こんにちは!
産婦人科医やっきーです!
本日の【漫画描写で学ぶ産婦人科】は手塚治虫先生『ブラック・ジャック』より、
常位胎盤早期剝離と緊急帝王切開に関する解説です。
ついに来ましたよ、『ブラック・ジャック』を取り上げる日が。
こんな新参ブログが漫画の神様に触れるなど畏れ多すぎるため今まで手を出していませんでしたが、
医療系漫画ブログを書く上で『ブラック・ジャック』は避けては通れぬ道。
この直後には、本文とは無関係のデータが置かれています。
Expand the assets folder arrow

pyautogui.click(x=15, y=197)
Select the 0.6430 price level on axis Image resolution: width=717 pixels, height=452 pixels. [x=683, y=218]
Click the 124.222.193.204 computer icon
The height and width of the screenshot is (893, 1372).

(そんなジャンルが他にあるかはともかく)
そんなわけで、いよいよ手塚漫画に取り掛かることにしました。
というわけで『ブラック・ジャック』について解説しましょう。
『ブラック・ジャック』とは、無免許ながら天才的な技術を持つ外科医、ブラック・ジャックを主人公とした医療漫画です。
それまでにほぼ存在していなかった医療漫画というジャンルの草分けにして頂点とも呼ぶべき作品であり、
ヒット作を生み出せなくなり「昔の漫画家」扱いされていた手塚治虫先生を再起させた名作です。
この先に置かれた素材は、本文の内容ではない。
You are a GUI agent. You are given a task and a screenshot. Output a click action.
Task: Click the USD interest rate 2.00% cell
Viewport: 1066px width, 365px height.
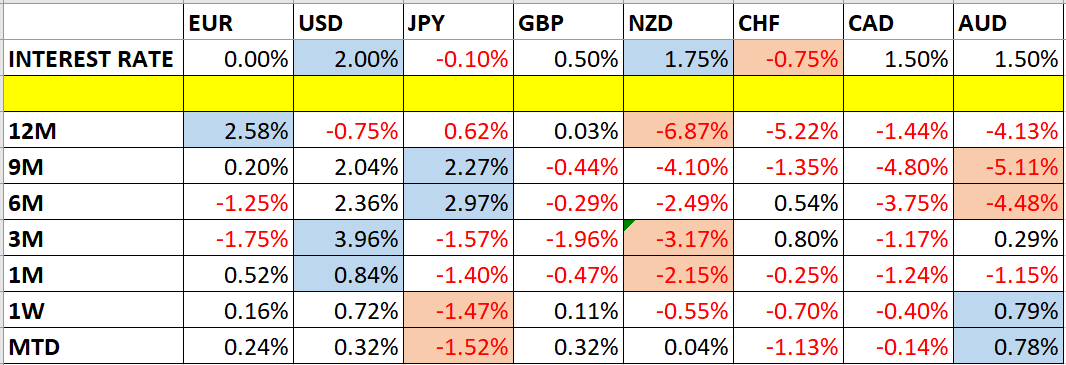(347, 58)
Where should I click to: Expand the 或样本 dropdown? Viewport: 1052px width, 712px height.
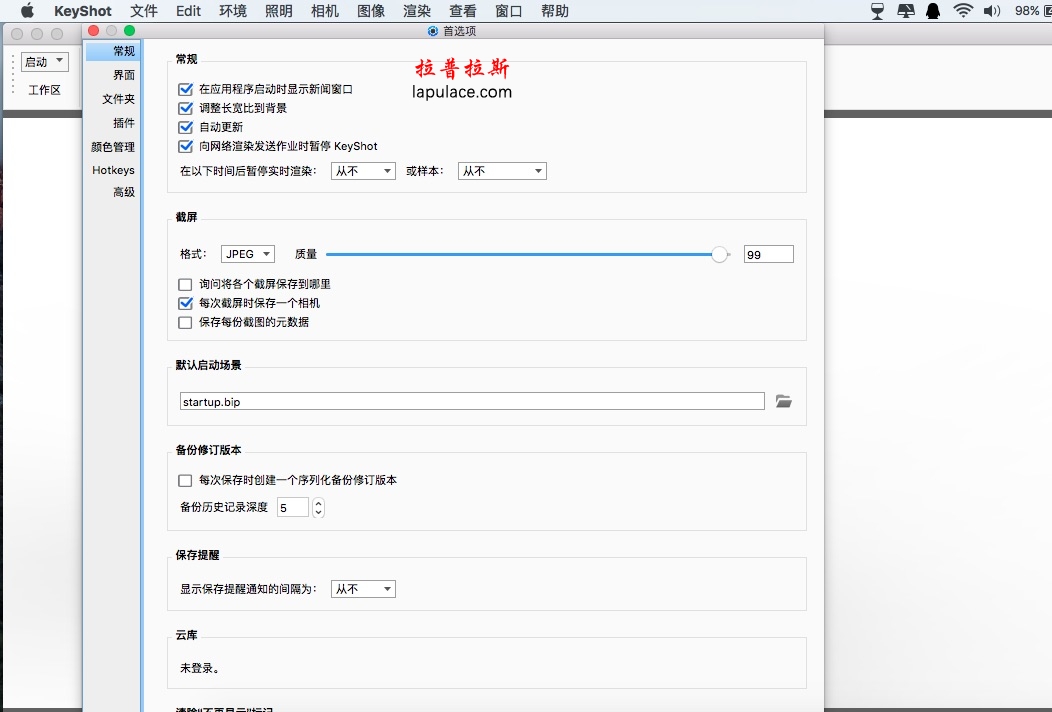click(502, 171)
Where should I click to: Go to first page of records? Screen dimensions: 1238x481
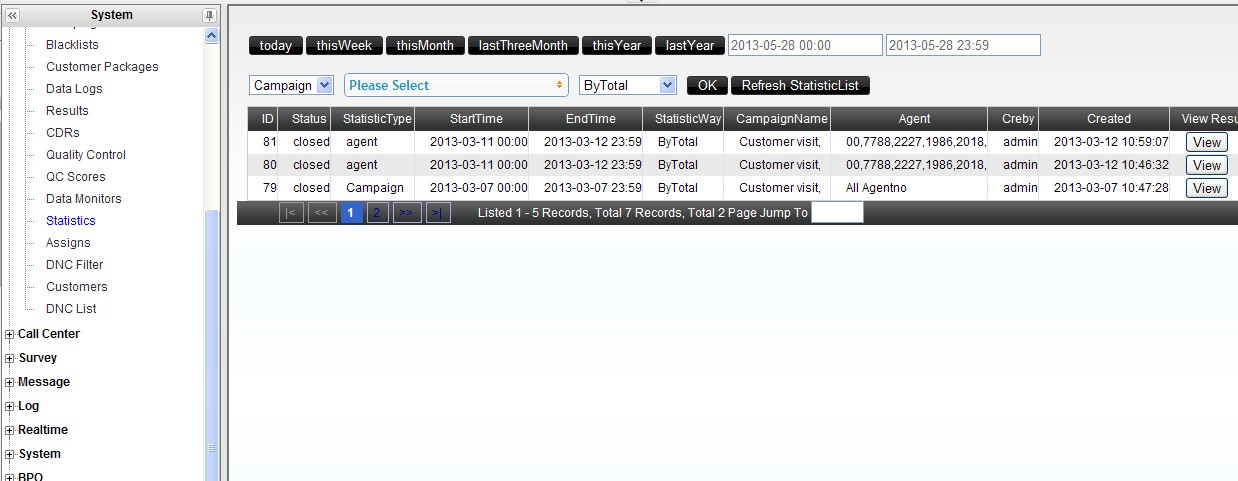pos(291,213)
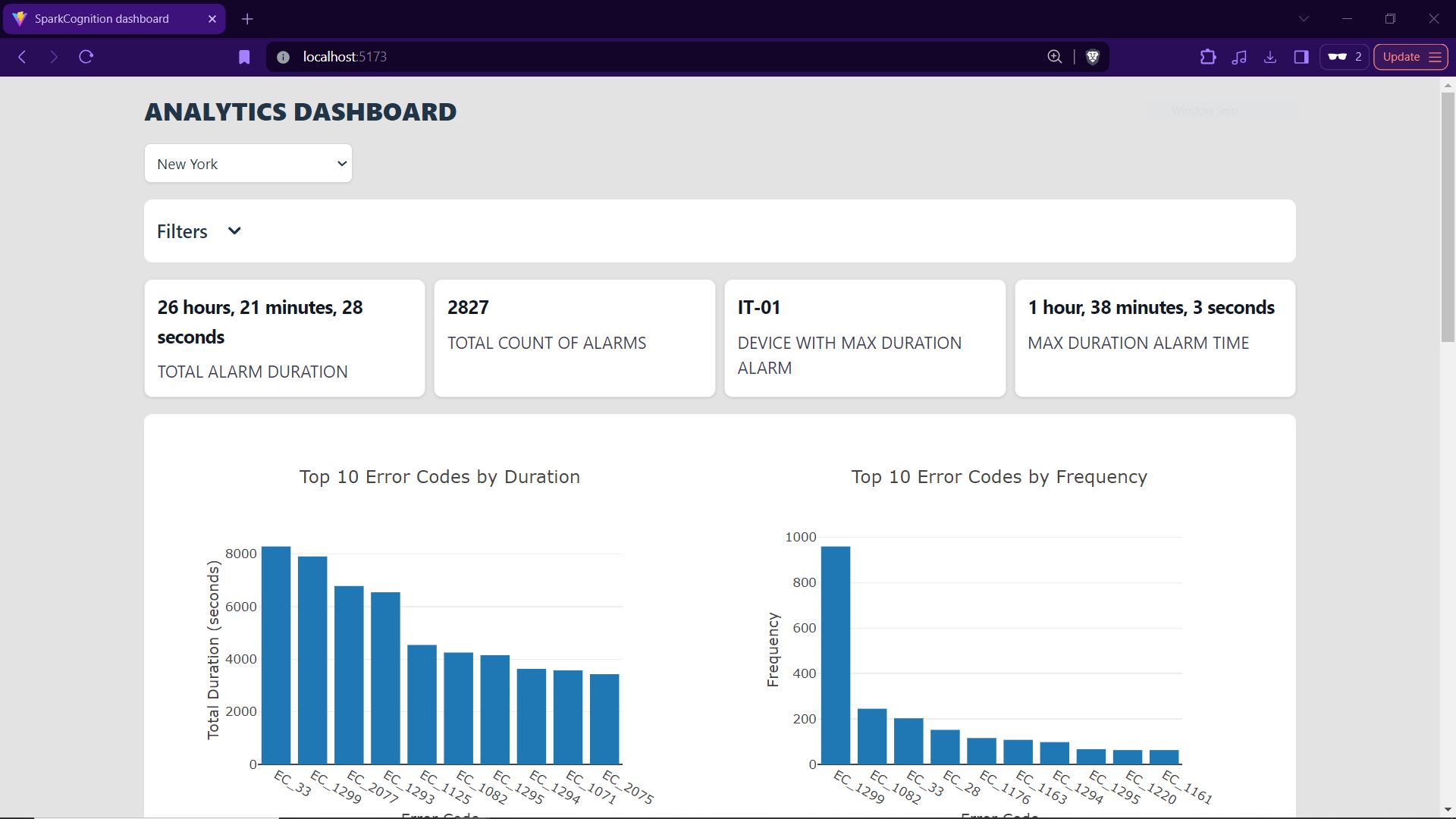
Task: Click the bookmark icon beside address bar
Action: tap(244, 57)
医師免許を持っていた手塚治虫先生ならではのリアリティとフィクションが共存した医療描写、
ブラック・ジャックやピノコといったキャラクターの個性、常に斬新なストーリーには未だにファンが多く、
ブラック・ジャックに憧れて医者になった人間は後を絶ちません。
というか私もメチャクチャ影響を受けています。
連載開始は1973年ということで、ほぼ50年前の作品なのですが、
半世紀も前の作品とは到底思えないほどに面白く、完成されています。
それでは、今日はそんな『ブラック・ジャック』のエピソード「激流」より常位胎盤早期剝離と緊急帝王切開について解説しましょう。
「激流」
山奥のゴルフ場に往診し、帰路についていたブラック・ジャック先生(以下BJ先生)。
しかし土砂降りの影響で橋が崩れてしまっており、他の道を探し始めたところ、山中で一軒家を発見します。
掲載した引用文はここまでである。